_Record excerpts_.
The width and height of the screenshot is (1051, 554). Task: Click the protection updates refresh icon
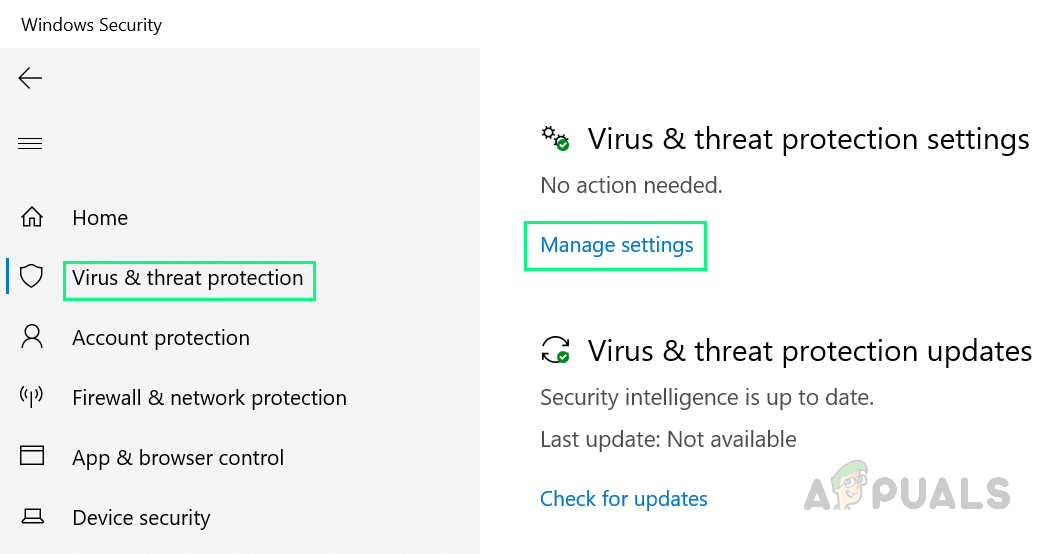pos(555,349)
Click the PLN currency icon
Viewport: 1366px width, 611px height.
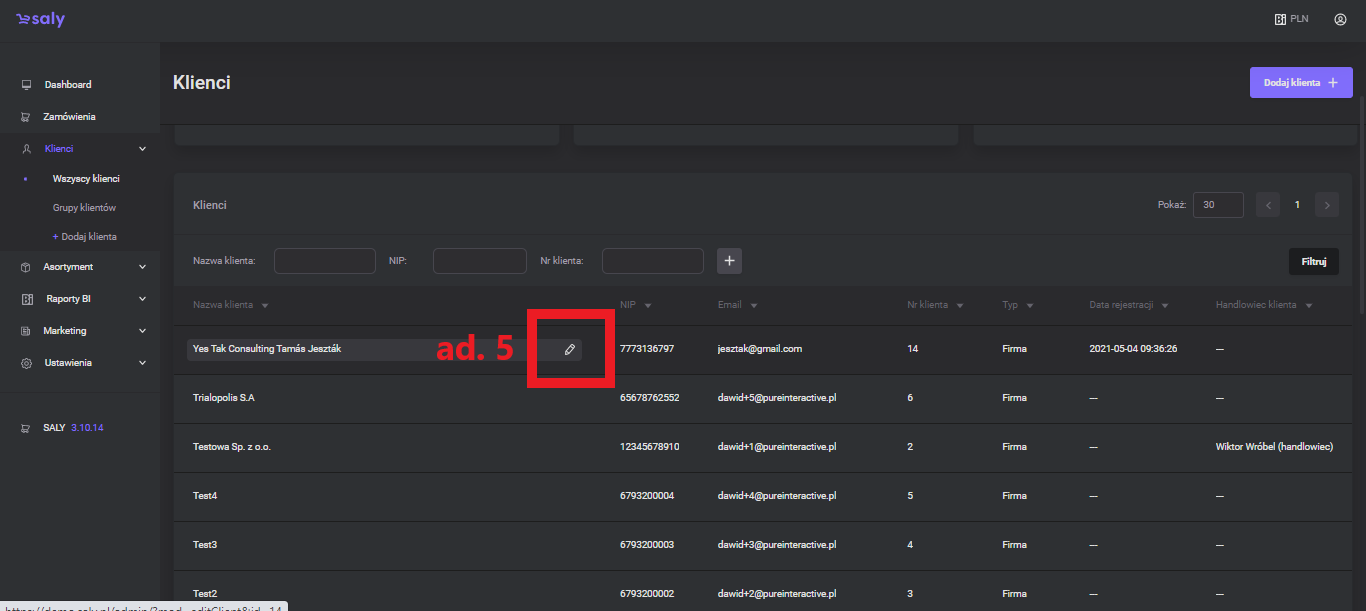[x=1280, y=19]

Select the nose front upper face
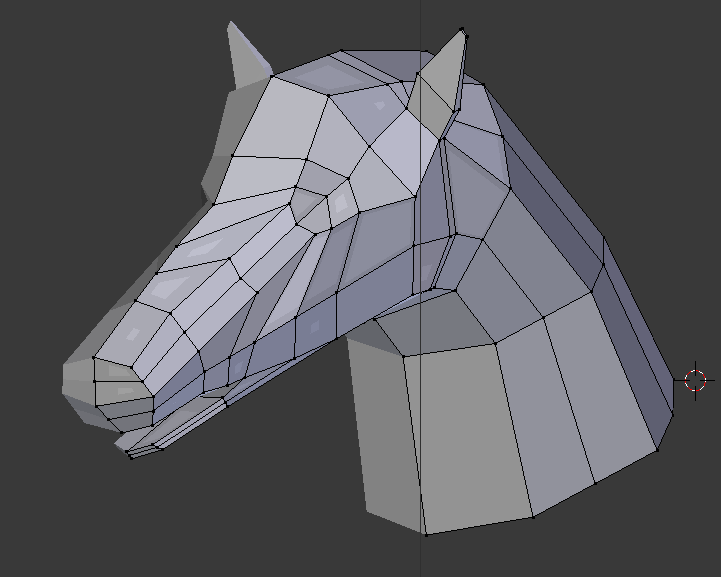click(x=114, y=369)
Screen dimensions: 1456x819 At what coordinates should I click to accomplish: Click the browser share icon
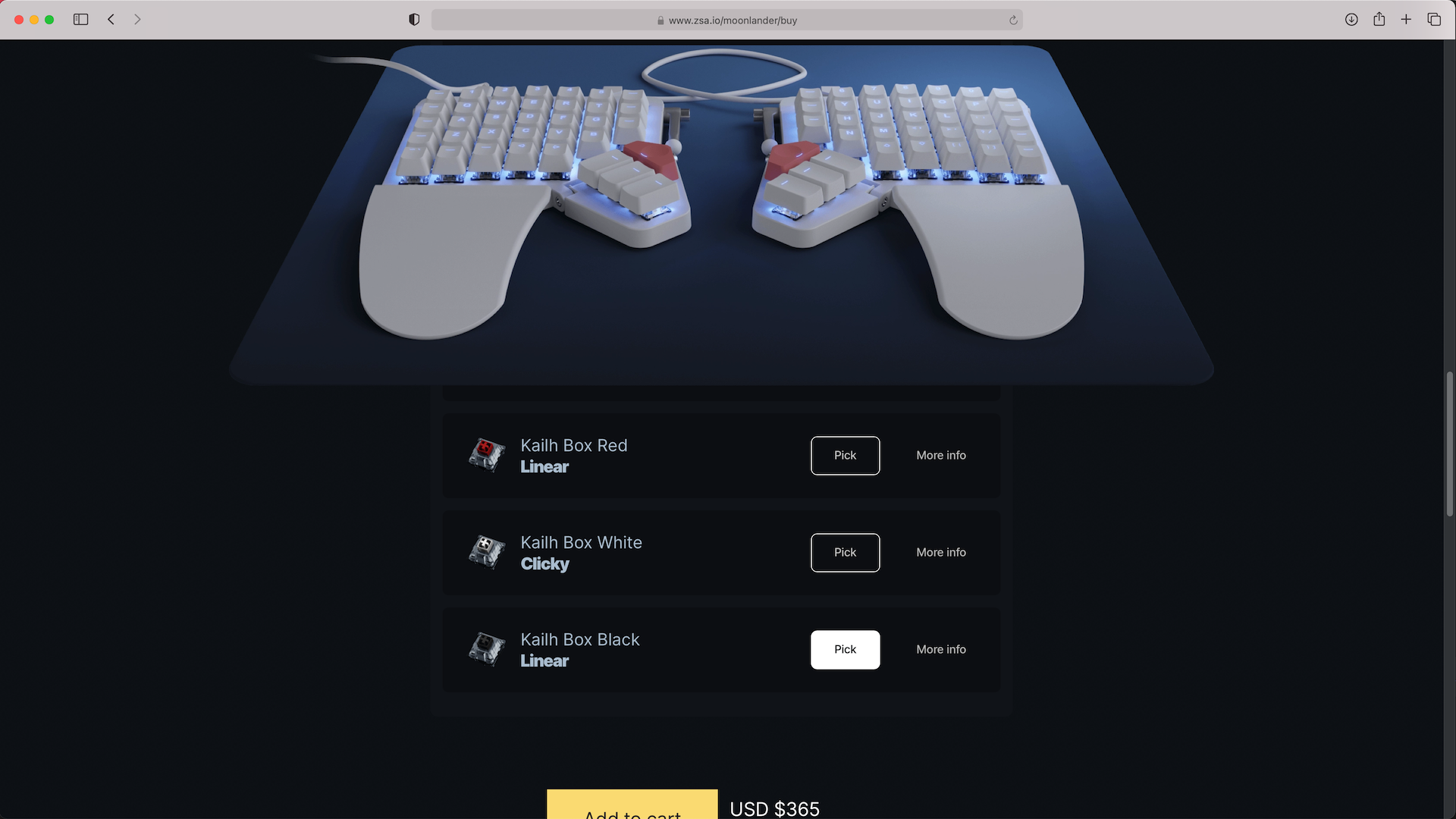tap(1379, 20)
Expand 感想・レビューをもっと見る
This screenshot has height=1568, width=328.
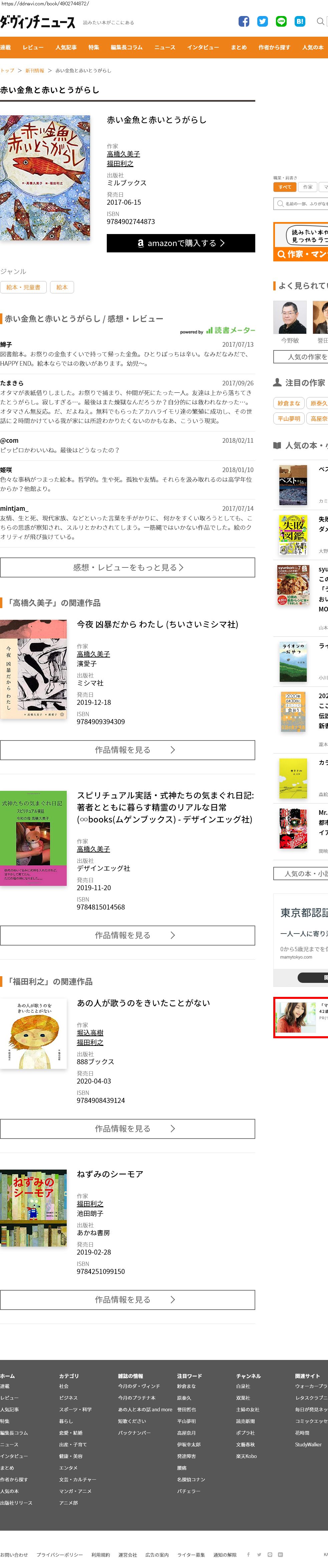127,567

_Your task_.
Rewrite the listing as a two-column CSV with the headers "instruction" and "target" and one row for each request. Put the request text under "instruction" and its answer under "target", each in a single quoted field with line breaks turned into spaces, and leave the pictures out.

_Exercise solution_.
instruction,target
"The width and height of the screenshot is (1051, 554). Task: Click the protection updates refresh icon","pos(555,349)"
"Click the PLN currency icon Viewport: 1366px width, 611px height.","[x=1280, y=19]"
"Select the nose front upper face","click(x=114, y=369)"
"Screen dimensions: 1456x819 At what coordinates should I click to accomplish: Click the browser share icon","tap(1379, 20)"
"Expand 感想・レビューをもっと見る This screenshot has height=1568, width=328.","127,567"